The National Socialist Movement, a neo-Nazi group, is holding two rallies in Arizona and Minnesota on Saturday to demonstrate against illegal immigration. Similar rallies in Riverside, Calif., near Los Angeles, have led to violent clashes with counter-protesters.
Late last month, a rally near a day-laborer site in Riverside attracted about two dozen members of the National Socialist Movement (NSM), who wore World War II-era Nazi garb. They were outmatched by about 700 counter-protesters.


Mouth hanging open. Wait a minute…we give neo-Nazis equal rights? Obama is president and Neo-Nazis can march in California where there are a million of those “Mexicans, Jews and homosexuals” Neo-Nazis hate?! G-d bless America! WTF! So damn scary I can’t even write about this coherently.
“In this race case, it’s not always black and white” (Variety)

Among the latest fracases in a media sphere with an unquenchable appetite for them, a Catholic group expressed outrage over a broadly comic scene in HBO’s “Curb Your Enthusiasm,” in which Larry David’s character inadvertently splashes urine on a painting of Jesus. The conservative lobbying organization the Catholic League pounced on this indignity, yielding headlines like “Catholics PO’ed at Larry David.

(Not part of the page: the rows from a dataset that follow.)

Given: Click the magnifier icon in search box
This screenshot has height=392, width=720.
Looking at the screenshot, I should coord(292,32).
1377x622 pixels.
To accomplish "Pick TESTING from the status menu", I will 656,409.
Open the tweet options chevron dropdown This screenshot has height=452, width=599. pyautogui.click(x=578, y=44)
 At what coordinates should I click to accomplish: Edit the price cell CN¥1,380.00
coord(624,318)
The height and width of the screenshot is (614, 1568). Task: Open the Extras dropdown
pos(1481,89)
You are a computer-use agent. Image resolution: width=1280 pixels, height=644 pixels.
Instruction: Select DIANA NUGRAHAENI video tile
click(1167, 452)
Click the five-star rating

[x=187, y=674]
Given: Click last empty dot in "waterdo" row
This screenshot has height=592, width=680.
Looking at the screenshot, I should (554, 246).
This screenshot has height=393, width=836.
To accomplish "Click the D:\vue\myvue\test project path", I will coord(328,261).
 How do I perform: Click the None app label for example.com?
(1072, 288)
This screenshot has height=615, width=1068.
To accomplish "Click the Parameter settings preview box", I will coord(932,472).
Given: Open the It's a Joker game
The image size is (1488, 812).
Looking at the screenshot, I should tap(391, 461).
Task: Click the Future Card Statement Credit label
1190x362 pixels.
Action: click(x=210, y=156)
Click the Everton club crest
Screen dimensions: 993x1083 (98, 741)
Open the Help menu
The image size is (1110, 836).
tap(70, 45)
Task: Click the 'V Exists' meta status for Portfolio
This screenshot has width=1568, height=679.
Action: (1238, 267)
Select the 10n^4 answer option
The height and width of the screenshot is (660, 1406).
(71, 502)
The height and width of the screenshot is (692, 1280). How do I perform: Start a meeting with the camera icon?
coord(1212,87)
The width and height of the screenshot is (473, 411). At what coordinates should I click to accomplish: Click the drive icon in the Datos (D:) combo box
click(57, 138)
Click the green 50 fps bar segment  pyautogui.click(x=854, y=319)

Seriously, I don’t believe in Jesus but I wouldn’t pee on him either. Um, duh. Please G-d, I truly hope no one thought Larry David was representing the entire Jewish people in that moment. In fact, in case there’s any confusion, I would like to apologize to my former brethren the Catholics right now for Larry David. Obama, I hope you’re watching…after you end racism, you can get to ending insensitivity and stupidity in general.